▶ **Try it**
Take the entries below and reproduce them word for word.

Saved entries
****************************************

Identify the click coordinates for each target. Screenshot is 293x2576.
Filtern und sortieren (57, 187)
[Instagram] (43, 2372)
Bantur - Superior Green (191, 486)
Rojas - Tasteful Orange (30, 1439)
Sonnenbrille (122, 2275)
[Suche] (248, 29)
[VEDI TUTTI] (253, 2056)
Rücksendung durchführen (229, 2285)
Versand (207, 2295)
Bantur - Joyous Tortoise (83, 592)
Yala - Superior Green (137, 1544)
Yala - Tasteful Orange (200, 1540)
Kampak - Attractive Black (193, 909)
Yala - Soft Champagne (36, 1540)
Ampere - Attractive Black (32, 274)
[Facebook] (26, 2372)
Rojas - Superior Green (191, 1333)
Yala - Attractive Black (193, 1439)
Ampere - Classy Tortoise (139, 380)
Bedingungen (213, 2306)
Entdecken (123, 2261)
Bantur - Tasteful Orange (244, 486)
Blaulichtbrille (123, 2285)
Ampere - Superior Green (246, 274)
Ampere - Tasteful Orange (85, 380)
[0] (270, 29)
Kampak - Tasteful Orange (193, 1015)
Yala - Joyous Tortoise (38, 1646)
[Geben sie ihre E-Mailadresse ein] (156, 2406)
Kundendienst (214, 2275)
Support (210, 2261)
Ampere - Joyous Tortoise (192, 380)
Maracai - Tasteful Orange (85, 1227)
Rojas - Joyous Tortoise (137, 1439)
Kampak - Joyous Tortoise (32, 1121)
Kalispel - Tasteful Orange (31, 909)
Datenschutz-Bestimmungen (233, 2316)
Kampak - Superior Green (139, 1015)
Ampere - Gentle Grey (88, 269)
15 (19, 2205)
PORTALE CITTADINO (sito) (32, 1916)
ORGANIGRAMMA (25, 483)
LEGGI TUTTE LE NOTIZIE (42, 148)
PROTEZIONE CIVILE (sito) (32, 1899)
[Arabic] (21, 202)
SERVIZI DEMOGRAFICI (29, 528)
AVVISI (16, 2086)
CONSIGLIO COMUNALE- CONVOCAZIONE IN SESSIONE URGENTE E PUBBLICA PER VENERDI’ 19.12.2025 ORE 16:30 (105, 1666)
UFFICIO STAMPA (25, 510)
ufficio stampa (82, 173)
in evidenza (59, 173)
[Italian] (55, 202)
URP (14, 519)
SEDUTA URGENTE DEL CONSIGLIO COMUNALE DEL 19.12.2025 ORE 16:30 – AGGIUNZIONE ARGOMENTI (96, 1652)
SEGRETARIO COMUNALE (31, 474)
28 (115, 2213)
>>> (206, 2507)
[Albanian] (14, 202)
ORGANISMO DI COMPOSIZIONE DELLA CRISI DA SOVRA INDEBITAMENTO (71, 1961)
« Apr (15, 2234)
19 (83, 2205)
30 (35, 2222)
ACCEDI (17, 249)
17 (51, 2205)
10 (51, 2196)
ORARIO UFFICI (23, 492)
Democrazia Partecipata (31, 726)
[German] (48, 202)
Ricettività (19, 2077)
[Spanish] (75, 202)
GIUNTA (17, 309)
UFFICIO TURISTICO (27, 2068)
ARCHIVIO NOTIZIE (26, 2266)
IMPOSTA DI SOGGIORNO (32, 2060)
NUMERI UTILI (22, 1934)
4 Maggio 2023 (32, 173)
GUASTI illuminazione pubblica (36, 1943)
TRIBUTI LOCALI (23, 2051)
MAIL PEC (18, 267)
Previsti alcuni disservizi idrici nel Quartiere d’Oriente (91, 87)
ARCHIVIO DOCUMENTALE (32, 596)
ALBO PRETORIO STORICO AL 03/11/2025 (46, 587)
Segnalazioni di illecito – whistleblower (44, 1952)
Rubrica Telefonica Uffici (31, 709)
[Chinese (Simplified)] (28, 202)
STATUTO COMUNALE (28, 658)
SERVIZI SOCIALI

****************************************

▶ **Answer**
Identify the click coordinates for each target. Screenshot is 293x2576.
Filtern und sortieren (57, 187)
[Instagram] (43, 2372)
Bantur - Superior Green (191, 486)
Rojas - Tasteful Orange (30, 1439)
Sonnenbrille (122, 2275)
[Suche] (248, 29)
[VEDI TUTTI] (253, 2056)
Rücksendung durchführen (229, 2285)
Versand (207, 2295)
Bantur - Joyous Tortoise (83, 592)
Yala - Superior Green (137, 1544)
Yala - Tasteful Orange (200, 1540)
Kampak - Attractive Black (193, 909)
Yala - Soft Champagne (36, 1540)
Ampere - Attractive Black (32, 274)
[Facebook] (26, 2372)
Rojas - Superior Green (191, 1333)
Yala - Attractive Black (193, 1439)
Ampere - Classy Tortoise (139, 380)
Bedingungen (213, 2306)
Entdecken (123, 2261)
Bantur - Tasteful Orange (244, 486)
Blaulichtbrille (123, 2285)
Ampere - Superior Green (246, 274)
Ampere - Tasteful Orange (85, 380)
[0] (270, 29)
Kampak - Tasteful Orange (193, 1015)
Yala - Joyous Tortoise (38, 1646)
[Geben sie ihre E-Mailadresse ein] (156, 2406)
Kundendienst (214, 2275)
Support (210, 2261)
Ampere - Joyous Tortoise (192, 380)
Maracai - Tasteful Orange (85, 1227)
Rojas - Joyous Tortoise (137, 1439)
Kampak - Joyous Tortoise (32, 1121)
Kalispel - Tasteful Orange (31, 909)
Datenschutz-Bestimmungen (233, 2316)
Kampak - Superior Green (139, 1015)
Ampere - Gentle Grey (88, 269)
15 (19, 2205)
PORTALE CITTADINO (sito) (32, 1916)
ORGANIGRAMMA (25, 483)
LEGGI TUTTE LE NOTIZIE (42, 148)
PROTEZIONE CIVILE (sito) (32, 1899)
[Arabic] (21, 202)
SERVIZI DEMOGRAFICI (29, 528)
AVVISI (16, 2086)
CONSIGLIO COMUNALE- CONVOCAZIONE IN SESSIONE URGENTE E PUBBLICA PER VENERDI’ 19.12.2025 ORE 16:30 (105, 1666)
UFFICIO STAMPA (25, 510)
ufficio stampa (82, 173)
in evidenza (59, 173)
[Italian] (55, 202)
URP (14, 519)
SEDUTA URGENTE DEL CONSIGLIO COMUNALE DEL 19.12.2025 ORE 16:30 – AGGIUNZIONE ARGOMENTI (96, 1652)
SEGRETARIO COMUNALE (31, 474)
28 (115, 2213)
>>> (206, 2507)
[Albanian] (14, 202)
ORGANISMO DI COMPOSIZIONE DELLA CRISI DA SOVRA INDEBITAMENTO (71, 1961)
« Apr (15, 2234)
19 (83, 2205)
30 (35, 2222)
ACCEDI (17, 249)
17 (51, 2205)
10 (51, 2196)
ORARIO UFFICI (23, 492)
Democrazia Partecipata (31, 726)
[German] (48, 202)
Ricettività (19, 2077)
[Spanish] (75, 202)
GIUNTA (17, 309)
UFFICIO TURISTICO (27, 2068)
ARCHIVIO NOTIZIE (26, 2266)
IMPOSTA DI SOGGIORNO (32, 2060)
NUMERI UTILI (22, 1934)
4 Maggio 2023 (32, 173)
GUASTI illuminazione pubblica (36, 1943)
TRIBUTI LOCALI (23, 2051)
MAIL PEC (18, 267)
Previsti alcuni disservizi idrici nel Quartiere d’Oriente (91, 87)
ARCHIVIO DOCUMENTALE (32, 596)
ALBO PRETORIO STORICO AL 03/11/2025 (46, 587)
Segnalazioni di illecito – whistleblower (44, 1952)
Rubrica Telefonica Uffici (31, 709)
[Chinese (Simplified)] (28, 202)
STATUTO COMUNALE (28, 658)
SERVIZI SOCIALI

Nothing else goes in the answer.